Herz-Kongress in Davos: Neues zu Risiken und Prävention von Herzkrankheiten
In Davos fand der grosse, zweijährliche Kardiologen-Kongress mit 800 Teilnehmern aus aller Welt statt. Hier ein paar Auszüge zu Risikofaktoren und Prävention von Herz-Krankheiten.
Heute sind sich die Experten einig, dass Risikofaktoren nicht einzeln betrachtet werden sollen, sondern eine gesamt Risikobeurteilung des Patienten mittels standardisierter Risikoscores anzustreben ist. Je nach Gesamtrisiko wird die Intensität der Therapie bestimmt.
Risikoscores beherbergen aber auch Schwachpunkte: Erstens kann nur ein 10-Jahres-Risiko damit berechnet werden – also wie gross das Risiko ist, innerhalb der nächsten 10 Jahre an einem Herzleiden zu erkranken. Zweitens spielt das Alter in der Risikoberechnung eine zu bedeutende Rolle. So wurde bis heute zum Beispiel bei jüngeren Personen mit bedeutsamen Risiken (z.B. Rauchen, Übergewicht, Bluthochdruck, erhöhten Blutfettwerten etc.) ein deutlich zu niedriges Risiko ermittelt.
Studien zeigten, dass 50-jährige Männer ohne Herz-Risikofaktoren ein lebenslanges Herzrisiko von 5% haben. Bei den Frauen liegt das Risiko bei 8%, im restlichen Leben ein Herz-Ereignis zu erleiden. Mit mindestens zwei Herz-Risikofaktoren lag das Risiko bei 69% für die Männer und bei 50% für die Frauen.

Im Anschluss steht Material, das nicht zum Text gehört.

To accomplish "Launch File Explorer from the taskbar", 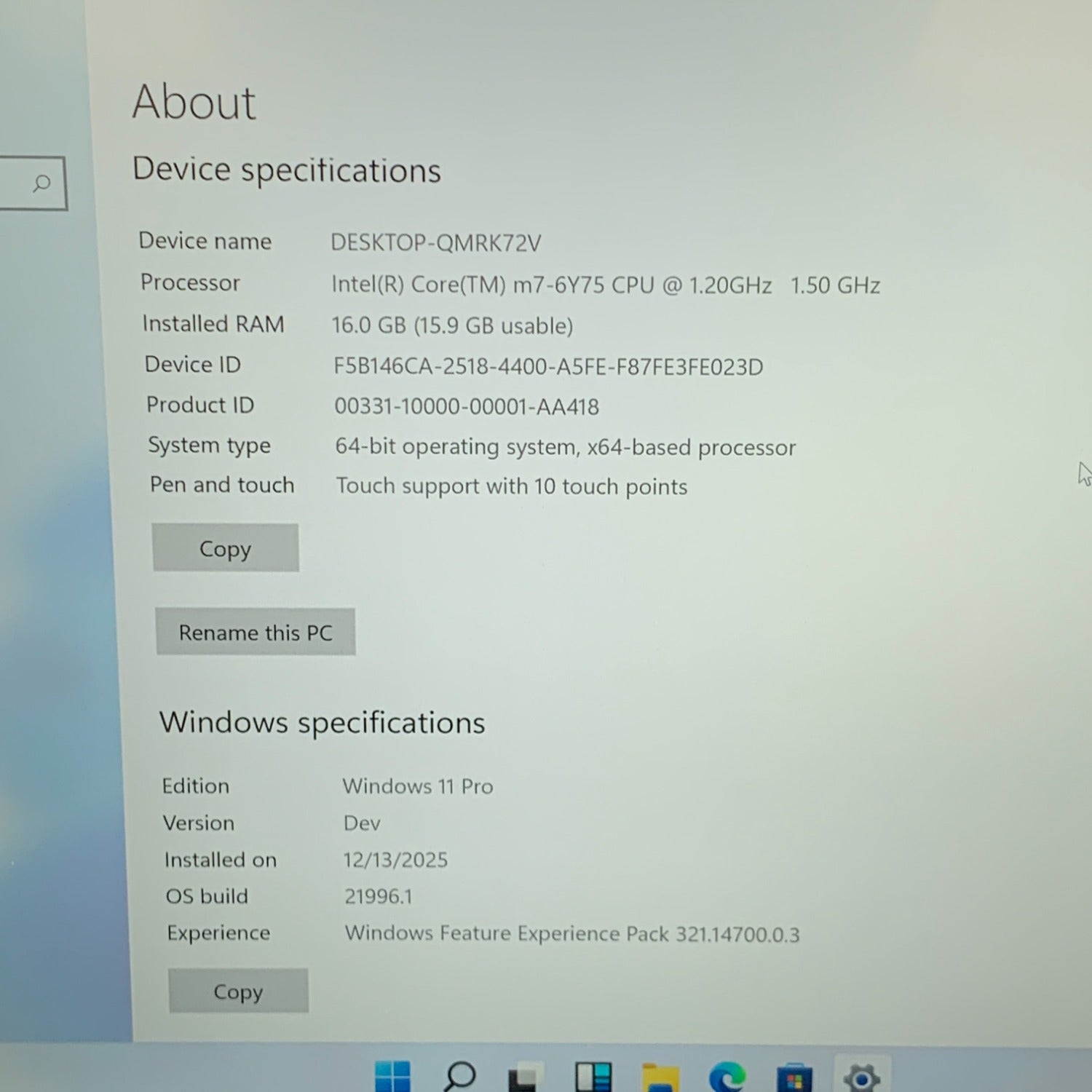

Experten fordern nun, dass bei der Beurteilung des Herz-Risikos in Zukunft das Lebenszeit-Risiko berechnet wird. Dies kann helfen, die Prävention auch bei jüngeren Menschen mit Herz-Risiken voranzutreiben. Entsprechende online-Berechnungstools für die Ärzte sind in Entwicklung.
Herz-Risikofaktoren: Die meisten könnten verändert werden
Zur heutigen Herz-Prävention gehören Lifestyle-Faktoren wie Rauchstopp, gesunde Ernährung sowie genügend Bewegung. Zu den therapiebaren Faktoren gehören erhöhte Blutdruck-, Blutfett- und Zuckerwerte. Von grosser Wichtigkeit ist dabei die Therapietreue, wenn es sein muss, lebenslang.
Ebenfalls zu den therapiebaren Herzrisiko-Faktoren gehört die psychische Gesundheit, respektive Krankheit. Eine unbehandelte Depression zum Beispiel gilt als Risiko für die Entwicklung einer Herzschwäche oder eines Herzinfarktes. Effektive Therapien wurden hier allerdings noch nicht identifiziert. Die sogenannten SSRI (Serotonin-Wiederaufnahmehemmer) haben sich als nicht wirksam erwiesen und scheinen die Sterblichkeit zu erhöhen.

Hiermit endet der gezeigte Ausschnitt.